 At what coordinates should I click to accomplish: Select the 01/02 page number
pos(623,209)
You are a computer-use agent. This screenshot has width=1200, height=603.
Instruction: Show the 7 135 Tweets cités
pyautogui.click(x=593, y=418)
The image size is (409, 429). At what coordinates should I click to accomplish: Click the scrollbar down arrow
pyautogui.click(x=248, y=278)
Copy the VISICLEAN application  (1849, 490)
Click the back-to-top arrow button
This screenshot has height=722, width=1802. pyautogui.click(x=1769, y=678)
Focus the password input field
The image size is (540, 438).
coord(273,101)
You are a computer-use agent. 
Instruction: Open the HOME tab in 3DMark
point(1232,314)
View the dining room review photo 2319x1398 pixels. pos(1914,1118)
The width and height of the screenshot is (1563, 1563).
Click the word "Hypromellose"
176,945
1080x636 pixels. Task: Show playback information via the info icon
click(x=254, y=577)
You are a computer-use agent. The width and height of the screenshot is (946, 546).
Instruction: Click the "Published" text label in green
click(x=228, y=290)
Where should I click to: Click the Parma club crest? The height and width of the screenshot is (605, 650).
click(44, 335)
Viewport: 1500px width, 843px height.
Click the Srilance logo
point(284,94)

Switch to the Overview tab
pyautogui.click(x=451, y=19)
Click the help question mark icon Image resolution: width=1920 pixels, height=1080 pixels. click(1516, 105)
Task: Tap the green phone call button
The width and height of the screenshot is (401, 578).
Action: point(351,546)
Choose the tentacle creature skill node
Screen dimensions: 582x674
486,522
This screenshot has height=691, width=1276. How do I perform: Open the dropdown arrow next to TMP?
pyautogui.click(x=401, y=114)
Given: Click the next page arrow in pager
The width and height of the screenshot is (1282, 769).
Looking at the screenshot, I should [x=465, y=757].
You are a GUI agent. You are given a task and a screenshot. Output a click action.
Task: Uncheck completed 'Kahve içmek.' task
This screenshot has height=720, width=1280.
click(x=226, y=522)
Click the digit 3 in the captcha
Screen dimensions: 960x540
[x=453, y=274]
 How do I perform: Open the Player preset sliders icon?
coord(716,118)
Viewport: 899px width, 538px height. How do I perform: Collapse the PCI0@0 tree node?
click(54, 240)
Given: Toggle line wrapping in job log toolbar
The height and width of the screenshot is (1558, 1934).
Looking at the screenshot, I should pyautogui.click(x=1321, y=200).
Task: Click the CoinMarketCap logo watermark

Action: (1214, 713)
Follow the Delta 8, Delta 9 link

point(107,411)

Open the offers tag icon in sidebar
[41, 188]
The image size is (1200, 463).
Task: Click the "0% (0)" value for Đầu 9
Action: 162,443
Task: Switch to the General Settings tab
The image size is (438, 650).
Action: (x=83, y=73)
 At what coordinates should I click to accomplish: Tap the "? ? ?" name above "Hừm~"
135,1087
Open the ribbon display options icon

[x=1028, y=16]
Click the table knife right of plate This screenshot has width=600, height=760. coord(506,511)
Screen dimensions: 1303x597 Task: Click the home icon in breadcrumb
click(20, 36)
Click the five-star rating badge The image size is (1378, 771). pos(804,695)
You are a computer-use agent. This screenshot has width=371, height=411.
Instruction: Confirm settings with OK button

--------------------

WHAT TO DO
Reproduce verbatim the part of the material that opens with its first line and closes with the line containing "coord(273,101)", including both of those lines.

WORKED ANSWER
 At what coordinates should I click to accomplish: Select the 01/02 page number
pos(623,209)
You are a computer-use agent. This screenshot has width=1200, height=603.
Instruction: Show the 7 135 Tweets cités
pyautogui.click(x=593, y=418)
The image size is (409, 429). At what coordinates should I click to accomplish: Click the scrollbar down arrow
pyautogui.click(x=248, y=278)
Copy the VISICLEAN application  (1849, 490)
Click the back-to-top arrow button
This screenshot has height=722, width=1802. pyautogui.click(x=1769, y=678)
Focus the password input field
The image size is (540, 438).
coord(273,101)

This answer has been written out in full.